Genes required for specifying cell fates in Drosophila embryonic sensory nervous system

Abstract

The nervous system contains a diverse group of cells. Specification of the correct cell fate is obviously important for the proper function of the nervous system, yet how are the fates of different neurons determined during development? Very little is known about the underlying molecular mechanisms used in the mammalian nervous system. How, for example, are certain cells directed to form pyramidal cells rather than local interneurons? In the fruit fly Drosophila melanogaster, and the nematode Caenorhabditis elegans, some progress has been made in studying neuronal fate determination. For instance, in Drosophila, a number of genes acting at different levels have been found to control this process.
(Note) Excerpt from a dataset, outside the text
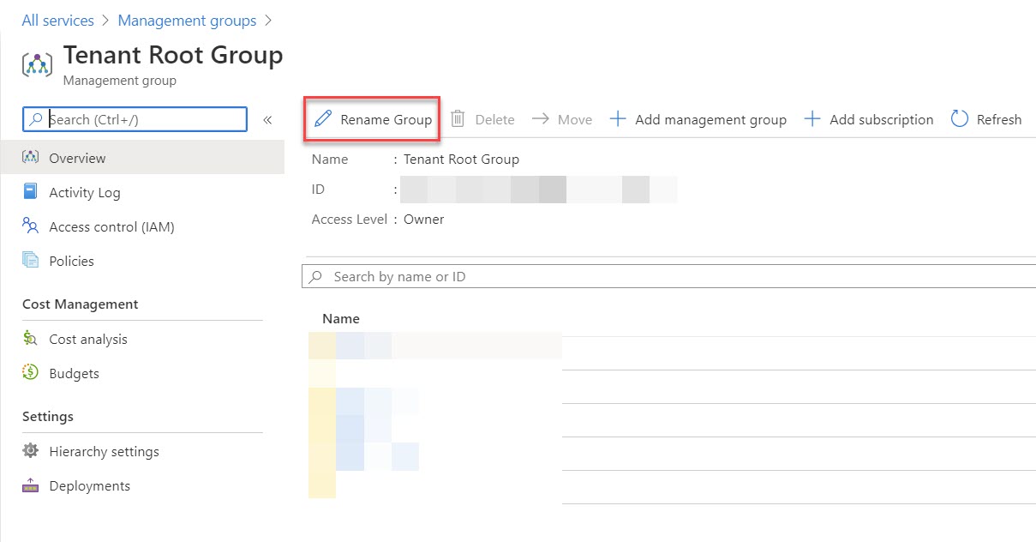The height and width of the screenshot is (542, 1036).
Task: Click the plus icon beside Add subscription
Action: click(811, 119)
They function to (1) endow a subset of the ectodermal cells in the early embryo with the potential to become neuronal precursors, (2) commit some of these cells to the fate of neuronal precursors, (3) specify the identity of these neuronal precursors, and (4) specify the identity of the individual progeny cells of a neuronal precursor. In this review, we discuss first the rationale of the genetic approach, then outline the working hypothesis and, finally, briefly describe the genes known to be involved in the formation of the sensory nervous system in Drosophila. We also discuss the prospects for extrapolating these molecular mechanisms and principles to vertebrate and invertebrate neural development.